* [To be done] Transcribe the lines below without changes, beginning at the line that contains "1712x350 pixels." and stopping after the line that contains "coord(297,19)".

::: Records for the task :::

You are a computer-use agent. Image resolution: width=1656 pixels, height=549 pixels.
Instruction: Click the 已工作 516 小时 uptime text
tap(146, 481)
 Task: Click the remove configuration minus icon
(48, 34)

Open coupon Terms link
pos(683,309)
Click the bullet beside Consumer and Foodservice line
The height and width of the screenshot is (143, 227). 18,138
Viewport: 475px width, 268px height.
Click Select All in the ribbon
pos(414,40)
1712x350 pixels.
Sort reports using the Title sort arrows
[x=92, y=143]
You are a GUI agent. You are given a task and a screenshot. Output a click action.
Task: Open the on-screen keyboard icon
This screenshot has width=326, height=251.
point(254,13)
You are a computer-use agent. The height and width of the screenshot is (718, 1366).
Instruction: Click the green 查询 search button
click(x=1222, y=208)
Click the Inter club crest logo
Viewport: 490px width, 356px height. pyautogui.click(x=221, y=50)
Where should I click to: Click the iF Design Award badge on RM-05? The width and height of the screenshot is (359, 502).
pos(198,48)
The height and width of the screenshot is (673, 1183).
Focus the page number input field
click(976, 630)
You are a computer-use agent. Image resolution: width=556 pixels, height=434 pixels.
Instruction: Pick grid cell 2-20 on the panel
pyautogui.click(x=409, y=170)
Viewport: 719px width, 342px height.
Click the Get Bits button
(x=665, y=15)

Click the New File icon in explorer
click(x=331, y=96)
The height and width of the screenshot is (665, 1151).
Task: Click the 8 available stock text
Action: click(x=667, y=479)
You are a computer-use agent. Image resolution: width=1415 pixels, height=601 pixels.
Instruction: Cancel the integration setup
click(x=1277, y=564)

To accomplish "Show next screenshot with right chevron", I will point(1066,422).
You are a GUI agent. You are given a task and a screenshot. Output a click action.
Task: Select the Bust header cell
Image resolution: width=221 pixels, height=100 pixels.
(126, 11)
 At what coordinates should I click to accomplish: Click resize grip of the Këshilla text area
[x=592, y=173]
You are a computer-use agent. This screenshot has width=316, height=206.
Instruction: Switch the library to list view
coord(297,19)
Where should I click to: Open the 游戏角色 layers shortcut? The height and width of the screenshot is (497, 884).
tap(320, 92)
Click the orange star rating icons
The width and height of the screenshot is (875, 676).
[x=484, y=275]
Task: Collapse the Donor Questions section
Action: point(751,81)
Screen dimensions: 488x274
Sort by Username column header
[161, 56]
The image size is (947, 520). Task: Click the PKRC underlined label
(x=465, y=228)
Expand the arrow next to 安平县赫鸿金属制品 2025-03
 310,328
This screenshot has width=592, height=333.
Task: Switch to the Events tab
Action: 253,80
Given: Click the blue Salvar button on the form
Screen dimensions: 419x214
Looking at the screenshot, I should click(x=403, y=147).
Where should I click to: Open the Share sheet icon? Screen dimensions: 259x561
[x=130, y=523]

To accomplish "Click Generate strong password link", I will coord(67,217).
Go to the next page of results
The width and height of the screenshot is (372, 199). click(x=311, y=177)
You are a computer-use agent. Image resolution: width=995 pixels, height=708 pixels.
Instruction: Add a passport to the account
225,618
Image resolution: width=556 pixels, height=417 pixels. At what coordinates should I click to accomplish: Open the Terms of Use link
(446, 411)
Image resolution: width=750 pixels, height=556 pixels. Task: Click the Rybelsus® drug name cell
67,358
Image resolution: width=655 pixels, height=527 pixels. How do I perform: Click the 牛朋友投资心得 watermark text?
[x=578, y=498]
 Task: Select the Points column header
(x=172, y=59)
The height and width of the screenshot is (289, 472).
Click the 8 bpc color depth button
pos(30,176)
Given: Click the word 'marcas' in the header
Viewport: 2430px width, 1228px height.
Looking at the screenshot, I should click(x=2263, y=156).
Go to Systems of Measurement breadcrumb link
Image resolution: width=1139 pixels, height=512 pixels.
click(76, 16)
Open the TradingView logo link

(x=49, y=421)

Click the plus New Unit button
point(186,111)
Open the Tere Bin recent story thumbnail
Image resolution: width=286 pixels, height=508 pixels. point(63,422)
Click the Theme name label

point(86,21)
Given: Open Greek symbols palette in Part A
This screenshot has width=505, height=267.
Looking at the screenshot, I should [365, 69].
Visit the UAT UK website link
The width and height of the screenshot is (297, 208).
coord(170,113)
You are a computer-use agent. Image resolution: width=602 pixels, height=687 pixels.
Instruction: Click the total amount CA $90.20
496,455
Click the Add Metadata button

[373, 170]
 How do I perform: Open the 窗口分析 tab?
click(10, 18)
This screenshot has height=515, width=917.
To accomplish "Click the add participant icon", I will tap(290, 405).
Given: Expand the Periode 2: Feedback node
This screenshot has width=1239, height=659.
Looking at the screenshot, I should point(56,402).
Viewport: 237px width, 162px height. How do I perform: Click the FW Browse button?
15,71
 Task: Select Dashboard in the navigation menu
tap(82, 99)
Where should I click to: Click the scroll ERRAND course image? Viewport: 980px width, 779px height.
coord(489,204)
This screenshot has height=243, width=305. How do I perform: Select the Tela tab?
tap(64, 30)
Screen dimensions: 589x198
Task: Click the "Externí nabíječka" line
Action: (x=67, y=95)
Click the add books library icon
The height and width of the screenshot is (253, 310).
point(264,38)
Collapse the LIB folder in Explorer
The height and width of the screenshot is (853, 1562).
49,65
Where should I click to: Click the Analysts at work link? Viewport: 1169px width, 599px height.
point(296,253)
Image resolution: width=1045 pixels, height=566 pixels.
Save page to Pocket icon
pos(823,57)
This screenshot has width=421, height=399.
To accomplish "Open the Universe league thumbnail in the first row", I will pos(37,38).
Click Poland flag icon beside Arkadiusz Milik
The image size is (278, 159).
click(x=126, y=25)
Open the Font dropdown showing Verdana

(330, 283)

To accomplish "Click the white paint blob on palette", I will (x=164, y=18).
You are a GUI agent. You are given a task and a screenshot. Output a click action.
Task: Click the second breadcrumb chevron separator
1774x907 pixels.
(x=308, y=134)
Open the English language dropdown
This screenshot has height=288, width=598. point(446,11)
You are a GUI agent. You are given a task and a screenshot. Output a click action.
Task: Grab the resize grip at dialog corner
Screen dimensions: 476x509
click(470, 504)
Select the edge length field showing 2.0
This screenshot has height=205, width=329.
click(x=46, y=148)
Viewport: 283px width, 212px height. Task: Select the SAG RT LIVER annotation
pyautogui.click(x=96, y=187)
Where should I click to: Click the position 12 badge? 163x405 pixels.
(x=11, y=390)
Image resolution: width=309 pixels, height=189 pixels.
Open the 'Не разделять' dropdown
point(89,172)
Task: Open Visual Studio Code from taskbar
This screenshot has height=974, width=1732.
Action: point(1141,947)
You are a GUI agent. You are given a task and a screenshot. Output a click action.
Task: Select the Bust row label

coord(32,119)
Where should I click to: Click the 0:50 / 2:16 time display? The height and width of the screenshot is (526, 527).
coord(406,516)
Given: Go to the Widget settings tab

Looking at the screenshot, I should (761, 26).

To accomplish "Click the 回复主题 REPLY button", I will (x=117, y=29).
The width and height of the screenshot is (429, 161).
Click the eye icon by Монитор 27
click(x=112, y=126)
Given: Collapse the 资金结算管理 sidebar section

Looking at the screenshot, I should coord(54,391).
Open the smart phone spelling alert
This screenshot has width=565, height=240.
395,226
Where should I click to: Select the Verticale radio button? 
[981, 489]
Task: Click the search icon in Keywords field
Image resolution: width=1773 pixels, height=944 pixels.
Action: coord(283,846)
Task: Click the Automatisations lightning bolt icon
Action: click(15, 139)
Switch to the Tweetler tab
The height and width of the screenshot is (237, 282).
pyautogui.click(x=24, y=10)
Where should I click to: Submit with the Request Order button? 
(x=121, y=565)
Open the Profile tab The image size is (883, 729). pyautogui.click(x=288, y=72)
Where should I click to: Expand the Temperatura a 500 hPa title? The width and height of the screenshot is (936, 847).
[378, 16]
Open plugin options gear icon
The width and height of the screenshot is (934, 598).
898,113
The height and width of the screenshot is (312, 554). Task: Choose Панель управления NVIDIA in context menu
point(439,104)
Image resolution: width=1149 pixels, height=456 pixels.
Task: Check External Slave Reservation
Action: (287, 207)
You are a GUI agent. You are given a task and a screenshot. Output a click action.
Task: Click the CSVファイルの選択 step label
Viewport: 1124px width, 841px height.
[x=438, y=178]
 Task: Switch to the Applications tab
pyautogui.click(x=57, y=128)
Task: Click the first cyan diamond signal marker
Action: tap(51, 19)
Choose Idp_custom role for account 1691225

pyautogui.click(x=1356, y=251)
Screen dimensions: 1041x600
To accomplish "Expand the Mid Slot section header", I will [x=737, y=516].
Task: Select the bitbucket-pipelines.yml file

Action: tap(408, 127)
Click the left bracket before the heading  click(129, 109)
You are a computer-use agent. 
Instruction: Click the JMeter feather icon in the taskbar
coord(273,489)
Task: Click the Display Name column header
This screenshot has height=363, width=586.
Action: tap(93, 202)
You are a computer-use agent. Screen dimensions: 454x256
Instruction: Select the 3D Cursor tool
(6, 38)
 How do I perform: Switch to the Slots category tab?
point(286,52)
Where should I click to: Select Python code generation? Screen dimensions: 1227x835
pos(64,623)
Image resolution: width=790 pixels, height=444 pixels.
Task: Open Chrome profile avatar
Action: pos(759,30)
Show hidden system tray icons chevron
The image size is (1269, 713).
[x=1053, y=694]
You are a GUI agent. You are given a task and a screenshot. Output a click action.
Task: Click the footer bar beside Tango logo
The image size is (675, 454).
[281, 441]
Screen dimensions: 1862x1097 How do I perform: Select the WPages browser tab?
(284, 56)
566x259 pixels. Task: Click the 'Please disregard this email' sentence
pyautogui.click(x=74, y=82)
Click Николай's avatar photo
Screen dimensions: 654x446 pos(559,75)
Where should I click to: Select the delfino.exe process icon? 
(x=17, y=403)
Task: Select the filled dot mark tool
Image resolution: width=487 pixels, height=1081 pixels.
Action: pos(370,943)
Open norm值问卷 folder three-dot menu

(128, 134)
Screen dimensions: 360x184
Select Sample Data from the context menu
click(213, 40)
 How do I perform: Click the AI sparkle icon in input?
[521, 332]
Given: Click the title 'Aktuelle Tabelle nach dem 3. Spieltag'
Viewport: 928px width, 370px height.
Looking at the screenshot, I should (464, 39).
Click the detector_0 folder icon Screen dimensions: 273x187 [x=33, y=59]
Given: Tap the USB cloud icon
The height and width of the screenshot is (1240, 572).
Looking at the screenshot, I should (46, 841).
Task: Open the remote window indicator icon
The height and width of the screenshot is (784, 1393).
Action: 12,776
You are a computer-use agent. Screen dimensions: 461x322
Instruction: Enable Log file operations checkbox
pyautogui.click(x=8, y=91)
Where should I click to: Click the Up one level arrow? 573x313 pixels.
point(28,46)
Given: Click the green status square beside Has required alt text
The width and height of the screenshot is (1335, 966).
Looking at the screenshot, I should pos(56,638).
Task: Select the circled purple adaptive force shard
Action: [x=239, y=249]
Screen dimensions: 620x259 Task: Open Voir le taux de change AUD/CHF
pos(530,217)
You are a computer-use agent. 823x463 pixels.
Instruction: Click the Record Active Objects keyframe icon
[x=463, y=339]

:::

* [Output of the exercise]
1712x350 pixels.
Sort reports using the Title sort arrows
[x=92, y=143]
You are a GUI agent. You are given a task and a screenshot. Output a click action.
Task: Open the on-screen keyboard icon
This screenshot has width=326, height=251.
point(254,13)
You are a computer-use agent. The height and width of the screenshot is (718, 1366).
Instruction: Click the green 查询 search button
click(x=1222, y=208)
Click the Inter club crest logo
Viewport: 490px width, 356px height. pyautogui.click(x=221, y=50)
Where should I click to: Click the iF Design Award badge on RM-05? The width and height of the screenshot is (359, 502).
pos(198,48)
The height and width of the screenshot is (673, 1183).
Focus the page number input field
click(976, 630)
You are a computer-use agent. Image resolution: width=556 pixels, height=434 pixels.
Instruction: Pick grid cell 2-20 on the panel
pyautogui.click(x=409, y=170)
Viewport: 719px width, 342px height.
Click the Get Bits button
(x=665, y=15)

Click the New File icon in explorer
click(x=331, y=96)
The height and width of the screenshot is (665, 1151).
Task: Click the 8 available stock text
Action: click(x=667, y=479)
You are a computer-use agent. Image resolution: width=1415 pixels, height=601 pixels.
Instruction: Cancel the integration setup
click(x=1277, y=564)

To accomplish "Show next screenshot with right chevron", I will point(1066,422).
You are a GUI agent. You are given a task and a screenshot. Output a click action.
Task: Select the Bust header cell
Image resolution: width=221 pixels, height=100 pixels.
(126, 11)
 At what coordinates should I click to accomplish: Click resize grip of the Këshilla text area
[x=592, y=173]
You are a computer-use agent. This screenshot has width=316, height=206.
Instruction: Switch the library to list view
coord(297,19)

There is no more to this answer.